Transaksi Tunai Bakal Dibatasi Maksimal Rp100 Juta

Kepala PPATK, Kiagus Ahmad Badaruddin.
Sumber :
  • syaefullah/VIVA.co.id

VIVA – Pembatasan transaksi tunai di Indonesia terus digaungkan oleh pemerintah. Hal ini dilakukan untuk menghindari dan menurunkan angka kejahatan penyuapan, korupsi, politik uang, dan tindak pidana pencucian uang. 

Berdasarkan data statistik Pusat Pelaporan dan Analisis Transaksi Keuangan (PPATK), tren korupsi, penyuapan dan kejahatan lainnya mengalami peningkatan. 

Sejak 2003 hingga Januari 2018, PPATK telah menemukan sebanyak 4.155 hasil analisis (HA). Sebanyak 1.958 hasil analisis terindikasi tindak pidana korupsi dan 113 hasil analisis terindikasi tindak pidana penyuapan. 

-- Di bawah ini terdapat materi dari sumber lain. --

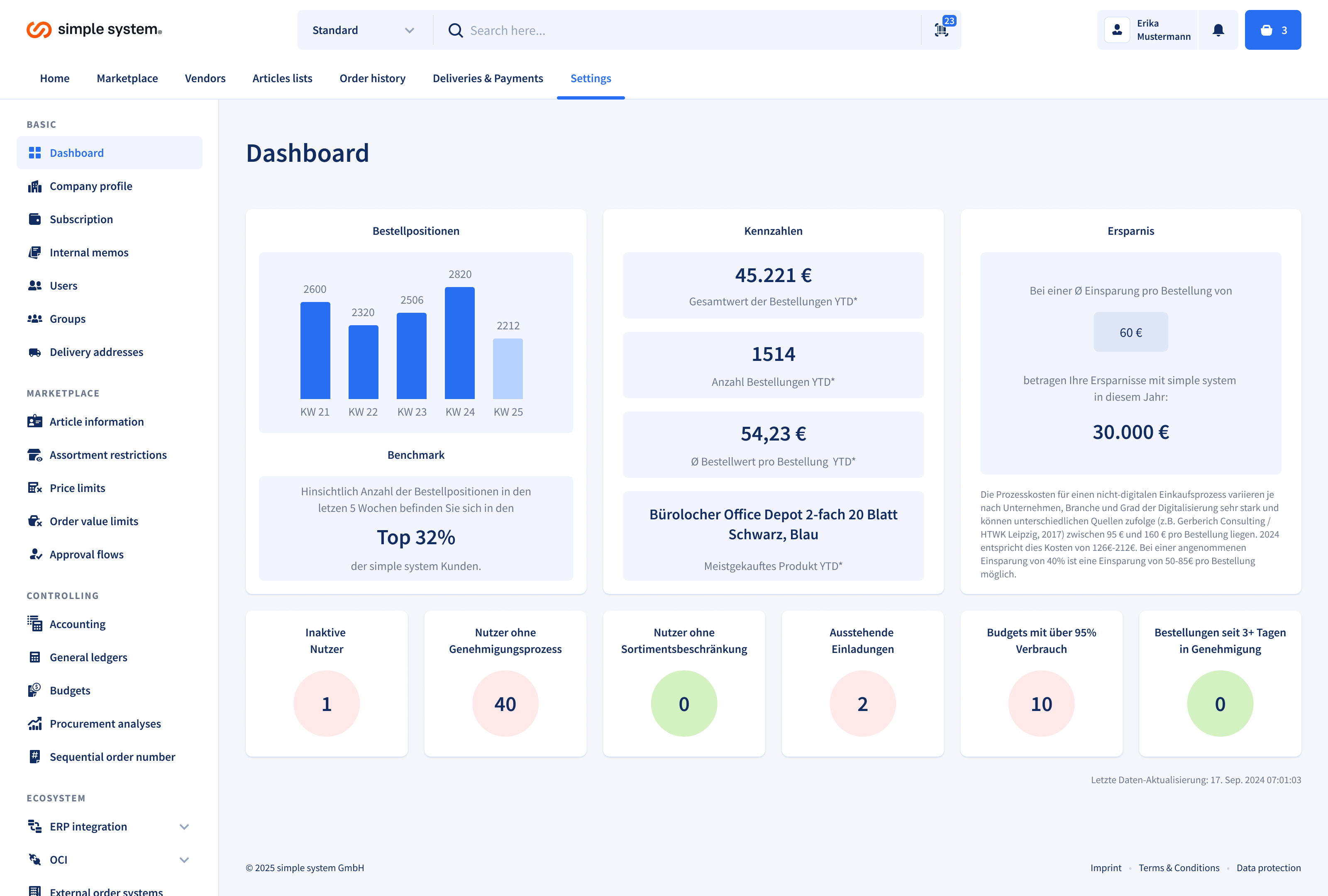This screenshot has height=896, width=1328.
Task: Switch to the Order history tab
Action: tap(372, 78)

"Modusnya antara lain menggunakan uang tunai dalam bentuk rupiah, uang tunai dalam bentuk mata uang asing dan cek perjalanan," kata Kepala PPATK, Kiagus Ahmad Badaruddin di Jakarta, Selasa, 17 April 2018. 

Menurut Kiagus, modus pelaku tindak pidana menggunakan transaksi tunai adalah untuk menyulitkan upaya penetrasi atau pelacakan asal usul sumber dana. Transaksi tunai juga memutus pelacakan aliran dana kepada pihak penerima dana.

"Masih segar dalam ingatkan kami bagaimana operasi tangkap tangan (OTT) yang digelar oleh penegak hukum. Hampir seluruhnya melibatkan uang tunai dalam kejahatan yang dilakukan," katanya. 

Hal itulah yang mendasari pemerintah berencana untuk membatasi transaksi tunai. Nantinya transaksi tunai diperkenankan maksimal Rp100 juta. 

"Langkah tersebut perlu dilakukan untuk mempersempit ruang gerak pelaku melakukan tindak pidana," ujar Kiagus. 

Kebijakan ini pun lanjutnya akan berimplikasi pada perekonomian Indonesia di masa depan dalam beberapa aspek ekonomi. Misalnya, aliran uang masuk ke sistem perbankan di Indonesia bakal lebih banyak. 

"Sebagai akibat suplai dana yang dapat disalurkan dan digunakan oleh perbankan baik untuk aktivitas pasar keuangan maupun di sektor riil akan lebih banyak," ujarnya. 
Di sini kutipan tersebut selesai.